WILLOWBROOK, LOS ANGELES () — Three years since the COVID pandemic ended, Martin Luther King Jr. Community Hospital in Willowbrook is still receiving and treating patients in tents outside, where ambulances used to park.
Their emergency room is one of the busiest in the country even though they’re a small community hospital, because they serve an area with few other clinics and hospitals.
About 80% of their patients are covered by Medicaid. And now, staggering cuts to Medicaid, part of the “Big Beautiful Bill,” which will begin at the end of this year – $1 trillion over 10 years would leave the hospital with a 20% gap in revenue.
“If that hospital shuts down, people will die,” said Congresswoman Maxine Waters, who represents Willowbrook.
“We’re worried about our patients losing their coverage, which means that they won’t be able to access care outside of the hospital. They’ll wait until they’re sicker and they’ll end up coming into the hospital needing more care,” said Elaine Batchlor, the CEO of MLK Community Hospital.
When the cuts to Medicaid take effect early next year, MLK Community Healthcare will lose an estimated $80 million to $100 million per year.
Hospital officials say that’s unsustainable and they could eventually be forced to shut down. It wouldn’t be the first time. The 131-bed hospital closed back in 2007 after becoming ineligible for federal reimbursement for Medicaid and Medicare patients over quality-of-care issues.
The hospital reopened in 2015 with a new $208 million building, thanks to a public/private partnership involving the state, county and the UC system.
“We’re doing everything we can to keep the hospital open. This community knows what closure looks like. It left a gaping hole in South Los Angeles. People who had gunshot wounds were more likely to die. People were less likely to get access to care,” said Dr. Atul Nakhasi, the Vice President of Government and community affairs at MLK Community Hospital.
That includes people like Marcus Liddell, who is disabled because of a workplace injury. But, that’s not what landed him in MLK for 22 days last February.
“I had caught pneumonia and they thought it was another infection in my lung, a staph infection. And Dr. K and the lung doctor, they revived me. I was, I thought I was over,” said Liddell.
Liddell says receiving treatment near where he lives was key to surviving his near-death infection.

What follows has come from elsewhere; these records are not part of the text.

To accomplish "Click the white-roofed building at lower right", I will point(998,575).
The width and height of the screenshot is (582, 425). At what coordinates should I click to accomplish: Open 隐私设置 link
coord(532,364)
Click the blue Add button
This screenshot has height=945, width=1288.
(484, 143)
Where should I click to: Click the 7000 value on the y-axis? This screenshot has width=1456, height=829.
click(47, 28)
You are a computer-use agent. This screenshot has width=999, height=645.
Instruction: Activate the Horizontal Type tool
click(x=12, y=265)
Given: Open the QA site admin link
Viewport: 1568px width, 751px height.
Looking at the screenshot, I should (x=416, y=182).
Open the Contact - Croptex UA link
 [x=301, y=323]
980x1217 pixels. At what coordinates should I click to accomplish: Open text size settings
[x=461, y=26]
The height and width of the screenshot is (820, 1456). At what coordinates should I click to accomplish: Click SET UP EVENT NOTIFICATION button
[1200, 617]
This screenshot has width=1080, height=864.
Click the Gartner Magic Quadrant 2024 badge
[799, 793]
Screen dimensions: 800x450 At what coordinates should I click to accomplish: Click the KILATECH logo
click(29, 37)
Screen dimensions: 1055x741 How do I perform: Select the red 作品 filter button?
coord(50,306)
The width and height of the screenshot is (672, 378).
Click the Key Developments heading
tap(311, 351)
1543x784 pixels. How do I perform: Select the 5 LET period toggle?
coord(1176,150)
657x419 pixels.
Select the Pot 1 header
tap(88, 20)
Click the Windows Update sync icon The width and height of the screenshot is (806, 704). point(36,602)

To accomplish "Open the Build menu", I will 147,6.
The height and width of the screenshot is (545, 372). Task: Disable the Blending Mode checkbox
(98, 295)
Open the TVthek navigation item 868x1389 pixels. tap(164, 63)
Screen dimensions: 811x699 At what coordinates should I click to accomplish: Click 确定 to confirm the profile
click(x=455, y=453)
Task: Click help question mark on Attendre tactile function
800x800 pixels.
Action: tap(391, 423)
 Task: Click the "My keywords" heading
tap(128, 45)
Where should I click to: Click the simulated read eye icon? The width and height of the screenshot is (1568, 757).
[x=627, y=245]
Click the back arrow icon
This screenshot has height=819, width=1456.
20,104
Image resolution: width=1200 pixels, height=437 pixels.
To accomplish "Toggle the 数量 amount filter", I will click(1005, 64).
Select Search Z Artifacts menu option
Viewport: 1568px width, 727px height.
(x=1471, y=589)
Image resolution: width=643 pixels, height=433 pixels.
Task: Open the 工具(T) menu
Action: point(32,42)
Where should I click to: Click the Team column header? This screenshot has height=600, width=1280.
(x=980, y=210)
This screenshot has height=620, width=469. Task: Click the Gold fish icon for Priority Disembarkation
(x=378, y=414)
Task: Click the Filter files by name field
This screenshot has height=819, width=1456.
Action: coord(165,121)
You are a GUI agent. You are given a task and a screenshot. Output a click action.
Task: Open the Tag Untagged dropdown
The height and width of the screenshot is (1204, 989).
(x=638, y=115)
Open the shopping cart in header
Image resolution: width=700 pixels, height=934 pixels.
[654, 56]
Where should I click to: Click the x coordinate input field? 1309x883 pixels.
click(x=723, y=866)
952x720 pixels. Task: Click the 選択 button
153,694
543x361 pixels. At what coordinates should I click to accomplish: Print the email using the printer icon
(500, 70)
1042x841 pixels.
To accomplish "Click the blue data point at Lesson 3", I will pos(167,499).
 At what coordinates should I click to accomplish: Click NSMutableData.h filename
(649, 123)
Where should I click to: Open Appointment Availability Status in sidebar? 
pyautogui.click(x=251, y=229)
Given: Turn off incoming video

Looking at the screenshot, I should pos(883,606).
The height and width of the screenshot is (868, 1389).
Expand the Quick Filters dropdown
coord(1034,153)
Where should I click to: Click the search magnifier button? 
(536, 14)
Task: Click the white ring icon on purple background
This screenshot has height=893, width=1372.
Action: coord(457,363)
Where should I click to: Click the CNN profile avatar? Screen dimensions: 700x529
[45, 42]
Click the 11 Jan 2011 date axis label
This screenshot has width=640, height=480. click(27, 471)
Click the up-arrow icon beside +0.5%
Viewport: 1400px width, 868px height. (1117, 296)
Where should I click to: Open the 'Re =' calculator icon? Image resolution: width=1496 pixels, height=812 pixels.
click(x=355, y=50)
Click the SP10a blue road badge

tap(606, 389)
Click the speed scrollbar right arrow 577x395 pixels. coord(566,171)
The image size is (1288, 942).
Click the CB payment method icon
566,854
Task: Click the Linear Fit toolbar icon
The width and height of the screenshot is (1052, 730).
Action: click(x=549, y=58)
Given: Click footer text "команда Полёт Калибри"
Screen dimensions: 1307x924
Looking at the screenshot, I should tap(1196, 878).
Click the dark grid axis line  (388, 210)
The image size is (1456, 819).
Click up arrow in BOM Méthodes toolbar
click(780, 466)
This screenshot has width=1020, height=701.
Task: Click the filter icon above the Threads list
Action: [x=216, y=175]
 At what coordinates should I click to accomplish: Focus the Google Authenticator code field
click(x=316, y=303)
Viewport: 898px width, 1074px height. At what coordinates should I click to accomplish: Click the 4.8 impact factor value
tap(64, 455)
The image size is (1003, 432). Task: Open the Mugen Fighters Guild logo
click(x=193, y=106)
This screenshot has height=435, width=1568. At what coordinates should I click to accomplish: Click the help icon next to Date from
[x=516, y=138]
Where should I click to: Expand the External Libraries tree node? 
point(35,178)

“I couldn’t even breathe. So it’s kind of nice to have it this close to me,” said Liddell.
Dana Rogers’ father Willie Pollard spent seven months at MLK for a gallbladder infection.
“He was so swollen and infected really bad, and I didn’t think he was going to make it. And so they were able to go in and get all the gallbladder out and get rid of all of the poison from the gall bladder. And the hospital worked with us so well. You know, I was so overwhelmed and afraid. I thought my father was going leave, you know what i mean?” Rogers said.
Doctor Maita Kuvhenguhwa, also known as Dr. K, treated Liddell and Pollard.
“These are human beings at the core of it all, and in Dana’s dad’s case, he’s retired. He’s 74 years old. He can’t work even if he wanted to. This community has been marginalized and neglected for decades and we really need to right that wrong,” said Dr. Kuvhenguhwa.
So what’s being done to save the hospital? Measure ER was passed by L.A. County voters in June, and there’s also the “Billionaire Tax” on the ballot this November. But hospital officials fear all the contingency plans may not be enough.
“The county doesn’t have the money. The state doesn’t have the money. The money comes from the federal government, and they’re paid through Medicaid and Medicare, which the federal government controls. And they’ve cut that, the president has cut that tremendously,” said Waters.
Hospital leaders say they will be watching midterm elections closely, and hold out hope that the federal government reverses the cuts.
“I think that healthcare is a bipartisan issue. I think what people don’t think about is that if a hospital here closes, those patients are going to go somewhere else eventually,” said Batchlor.